I say this partly because of Nabokov's response to Lucie Leon Noel's account of his quietness during a dinner with Joyce: "She pictures me as a timid young artist; actually, I was forty, with a sufficiently lucid awareness of what I had already done for Russian letters preventing me from feeling awed in the presence of any living writer" (SO 292). He says that only when provoked to correct the record. I take this to mean that he thought Dar was in the same class as Ulysses; and, as I argue in VNRY, Nabokov deliberately designs Dar to trump Ulysses AND In Search of Lost Time, just as he designed the poem "Pale Fire" to trump Eliot's Four Quartets.
He may have said that his English was only patball to Joyce's champion game, but I am sure he would not have thought his Russian inferior to Joyce's English, only that as a master of English prose, Joyce was ahead of him--but I think he felt that in his English fiction he recouped in other ways (see, for instance, his discussions of flaws in Ulysses) like narrative inventiveness, artistic strategy, economy and harmony, imagistic fluency, and psychological accuracy.
Brian Boyd
On 23/01/2010, at 4:20 AM, Anthony Stadlen wrote:

Thanks again to Ludger Tolksdorf and Nikolai Melnikov for their so prompt responses to my request for the source of Nabokov's assertion that Robbe-Grillet's La Jalousie was "the finest novel about love since Proust".

There does arise, then, the serious question I said would arise, if this quotation should be confirmed, as it now has been confirmed by the scholarly Messrs Tolksdorf and Melnikov.
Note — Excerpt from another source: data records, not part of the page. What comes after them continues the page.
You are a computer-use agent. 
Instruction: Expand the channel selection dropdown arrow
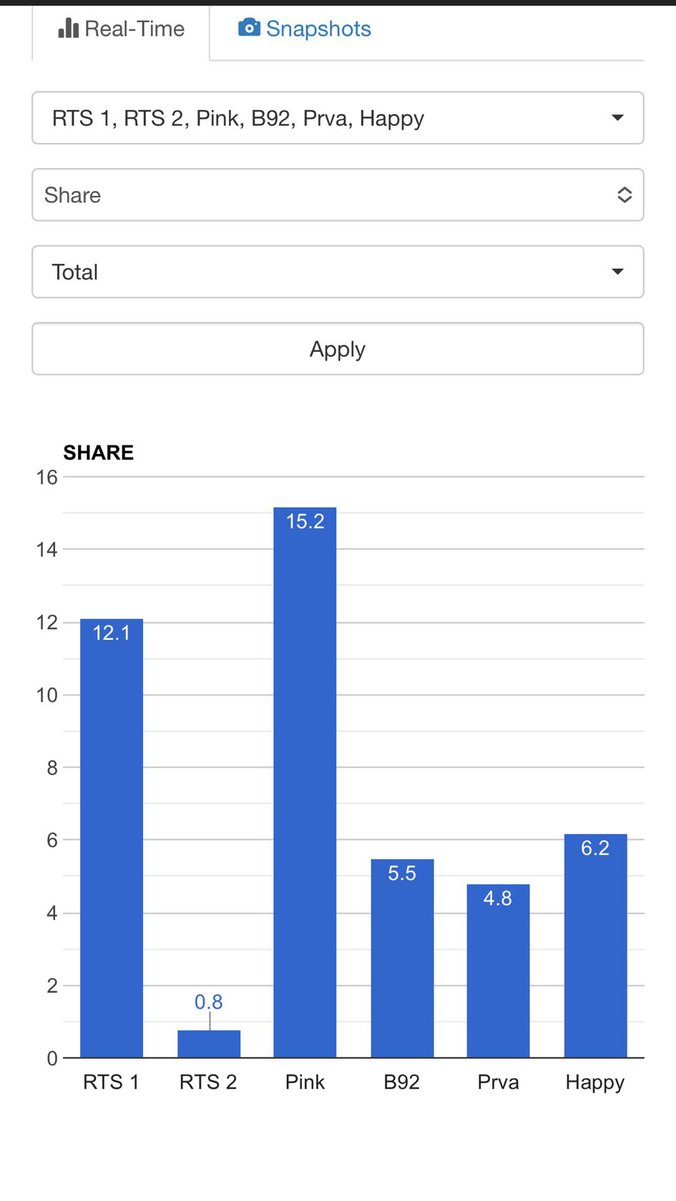click(617, 118)
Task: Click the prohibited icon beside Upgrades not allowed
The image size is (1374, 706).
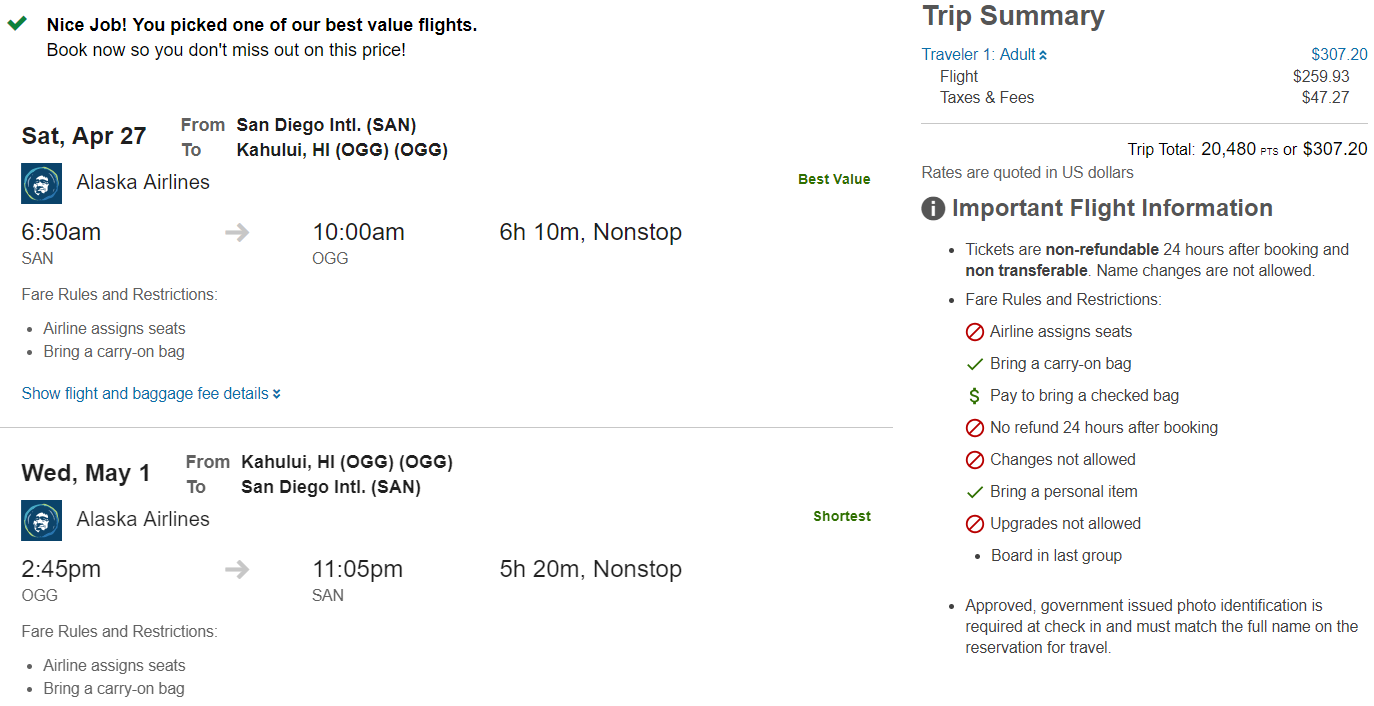Action: (x=975, y=524)
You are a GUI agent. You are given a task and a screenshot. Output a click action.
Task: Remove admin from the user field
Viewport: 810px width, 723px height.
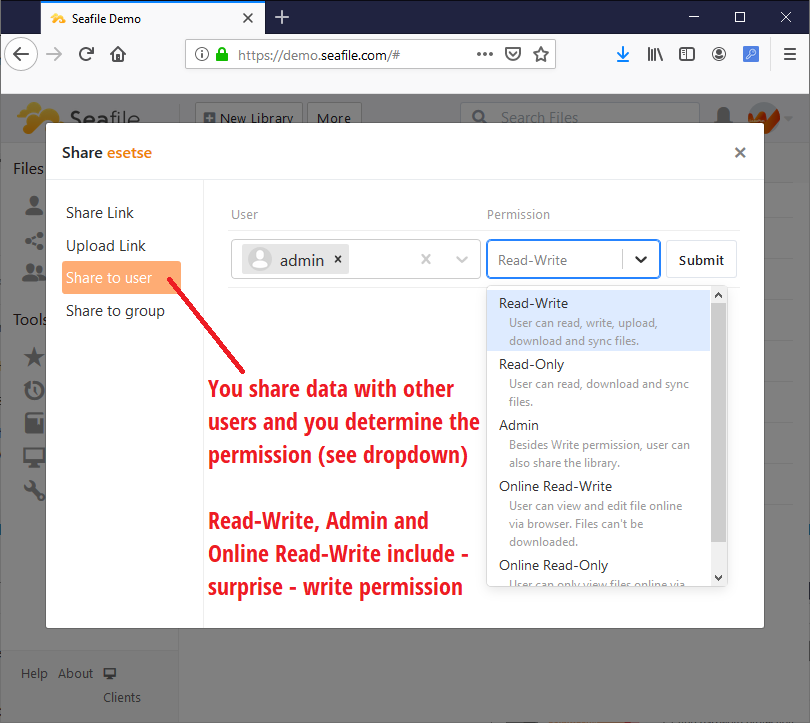(338, 259)
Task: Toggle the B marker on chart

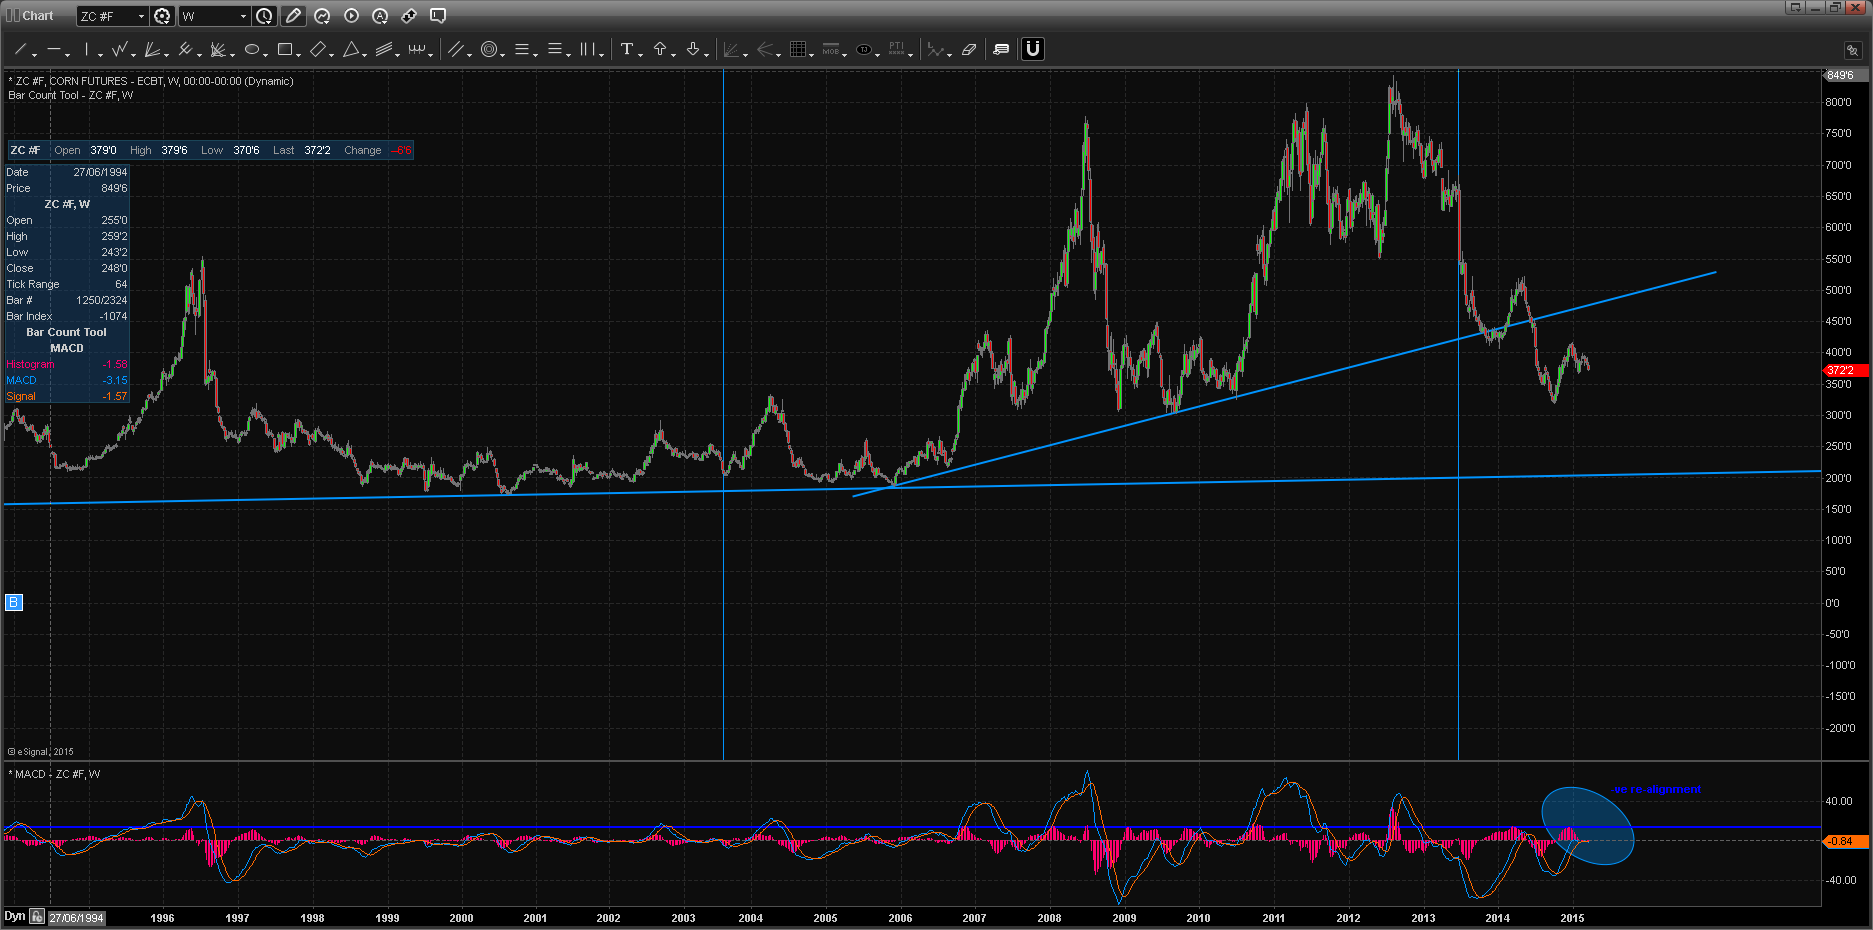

Since Nabokov published Lolita in 1955 and Robbe-Grillet published La Jalousie in 1958, Nabokov is, in 1959, saying unequivocally that La Jalousie is a finer novel about love than Lolita. Unless, of course, Nabokov does not regard Lolita as a novel about love.

But, in that film extract available online, Nabokov says, to Trilling, that he agrees with Trilling that Lolita is a book about love. However, elsewhere he calls Humbert a "cruel and vain wretch" who contrives to appear "touching". Brian Boyd has ably demonstrated the sentimental, sententious sham of Humbert's show of repentance.

Nabokov's remark to Trilling was one that he did not read from a prepared index-card as he did elsewhere throughout the programme. Was this an instance of his "talking like a child", as he said he did, which was why he preferred to read from cards? Was his agreement a "childish" response to Trilling's flattery?

For what it is worth, neither Lolita nor La Jalousie seems to me to have much to do with love, though both have much to do with jealousy. Perhaps Nabokov's comment to Anne Guérin about La Jalousie was as unguarded, as uncarded, and arguably as misguided as his comment to Trilling. But I agree with Nabokov that both are fine novels. Is there room for doubt as to which he considered the finer?